◆ **Text shown**
--

English bishop (1737–1791)

Thomas Thurlow (1737–1791) was an English Anglican bishop who served as Bishop of Lincoln and as Bishop of Durham in the late eighteenth century.

==Life==
Thurlow was born in 1737 in Ashfield, Suffolk, the second son Thomas Thurlow (died 1762), Rector of Little Ashfield. His older brother was Lord Chancellor Edward, Lord Thurlow.

Coat of Arms of Thomas Thurlow as Bishop of Durham

Thurlow matriculated at The Queen's College, Oxford in 1754, aged 18, but transferred to Magdalen College, Oxford, where he held a demyship 1755–1759 then a fellowship 1759–1772, graduating Bachelor of Arts (BA) 1758, Master of Arts (Oxford) (MA Oxon) 1761, Bachelor of Divinity (BD) 1769, Doctor of Divinity (DD) 1772. He was made deacon on 23 April 1758, by John Thomas (Bishop of Salisbury) at his palace; and ordained priest on 24 December 1758 by Frederick Cornwallis, Bishop of Lichfield and Coventry, at Grosvenor Chapel (on letters dimissory from Salisbury).

He became Rector of Street, Somerset (1769-1770), of Stanhope, County Durham (1770-1771), Master of the Temple in 1772, Dean of Rochester (1775-1779), Bishop of Lincoln in 1779, additionally Dean of St Paul's in commendam in 1782, and was Bishop of Durham from 1787 until his death. His election to Lincoln was confirmed on 29 May 1779 (at St Mary-le-Bow) and he was consecrated a bishop on 30 May 1779 by Cornwallis (then Archbishop of Canterbury) at Lambeth Palace; he was translated to Durham on 10 March 1787, by the confirmation of his election at St Mary-le-Bow.

He died in Portland Place, London, on 27 May 1791, and was buried in Temple Church.

--

◆ **Data section**

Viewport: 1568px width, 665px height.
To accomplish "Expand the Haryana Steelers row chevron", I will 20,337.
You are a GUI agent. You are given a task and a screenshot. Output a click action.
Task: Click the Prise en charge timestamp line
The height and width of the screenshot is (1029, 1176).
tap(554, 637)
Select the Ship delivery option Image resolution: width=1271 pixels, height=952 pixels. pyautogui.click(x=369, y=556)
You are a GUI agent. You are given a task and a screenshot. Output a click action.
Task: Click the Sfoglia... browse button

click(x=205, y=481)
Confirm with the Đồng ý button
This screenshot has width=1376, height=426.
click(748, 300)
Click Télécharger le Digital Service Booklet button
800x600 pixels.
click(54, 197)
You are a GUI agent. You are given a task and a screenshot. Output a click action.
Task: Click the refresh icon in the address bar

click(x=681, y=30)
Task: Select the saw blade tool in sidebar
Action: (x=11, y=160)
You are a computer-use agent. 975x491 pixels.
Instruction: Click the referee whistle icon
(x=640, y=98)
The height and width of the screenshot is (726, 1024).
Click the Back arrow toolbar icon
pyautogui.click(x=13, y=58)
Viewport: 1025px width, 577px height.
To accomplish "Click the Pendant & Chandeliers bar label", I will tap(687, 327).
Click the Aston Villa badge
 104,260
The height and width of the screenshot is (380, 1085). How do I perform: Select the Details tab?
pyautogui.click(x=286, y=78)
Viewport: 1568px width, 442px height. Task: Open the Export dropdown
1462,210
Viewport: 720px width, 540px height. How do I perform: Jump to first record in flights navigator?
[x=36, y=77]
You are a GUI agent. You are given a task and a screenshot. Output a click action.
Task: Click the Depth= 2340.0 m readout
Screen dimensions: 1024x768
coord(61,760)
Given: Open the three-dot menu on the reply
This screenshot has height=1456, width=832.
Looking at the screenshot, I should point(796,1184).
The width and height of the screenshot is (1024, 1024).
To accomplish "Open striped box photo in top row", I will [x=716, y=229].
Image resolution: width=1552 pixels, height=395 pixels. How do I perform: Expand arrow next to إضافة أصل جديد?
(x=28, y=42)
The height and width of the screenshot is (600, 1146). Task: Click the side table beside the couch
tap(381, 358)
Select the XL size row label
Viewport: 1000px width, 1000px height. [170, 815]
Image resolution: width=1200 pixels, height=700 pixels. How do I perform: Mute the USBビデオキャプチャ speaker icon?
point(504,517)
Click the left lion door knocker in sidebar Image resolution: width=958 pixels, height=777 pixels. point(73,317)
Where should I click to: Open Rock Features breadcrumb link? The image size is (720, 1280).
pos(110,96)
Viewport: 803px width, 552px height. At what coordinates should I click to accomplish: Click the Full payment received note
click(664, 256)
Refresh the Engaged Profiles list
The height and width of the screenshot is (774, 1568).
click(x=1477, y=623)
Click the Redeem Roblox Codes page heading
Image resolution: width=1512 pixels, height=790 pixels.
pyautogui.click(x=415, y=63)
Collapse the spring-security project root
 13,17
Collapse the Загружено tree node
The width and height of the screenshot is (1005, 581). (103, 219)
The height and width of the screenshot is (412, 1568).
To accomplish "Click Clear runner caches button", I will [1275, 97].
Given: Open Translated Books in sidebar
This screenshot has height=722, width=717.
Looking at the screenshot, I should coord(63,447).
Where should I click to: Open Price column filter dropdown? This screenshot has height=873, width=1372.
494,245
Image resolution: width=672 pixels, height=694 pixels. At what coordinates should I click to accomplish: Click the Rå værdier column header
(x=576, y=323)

--

◆ **Questions to answer**
1. Do the following statements agree with the text on Thomas Thurlow? For each, answer yes or no and quote the words of the text that decide it.
(a) Thurlow was the eldest son of his father.
(b) Thurlow was ordained priest at Grosvenor Chapel.
(c) Thurlow was buried in St Paul's.
2. Continue the text on Thomas Thurlow from its last sentence.

◆ **Task responses**
1.
(a) No: "the second son Thomas Thurlow (died 1762), Rector of Little Ashfield"
(b) Yes: "ordained priest on 24 December 1758 by Frederick Cornwallis, Bishop of Lichfield and Coventry, at Grosvenor Chapel"
(c) No: "was buried in Temple Church"

2.
==Legacy==
His rectum is displayed in the Hunterian Museum in London, with the following description:
"A rectum showing the effects of both haemorrhoids and bowel cancer. The patient in this case was Thomas Thurlow (1737-1791), the Bishop of Durham. Thurlow had suffered from some time from a bowel complaint, which he initially thought was the result of piles. He consulted John Hunter after a number of other physicians and surgeons had failed to provide him with a satisfactory diagnosis. Hunter successfully identified the tumour through rectal examination, but recognised that it was incurable. Thurlow died 10 months later."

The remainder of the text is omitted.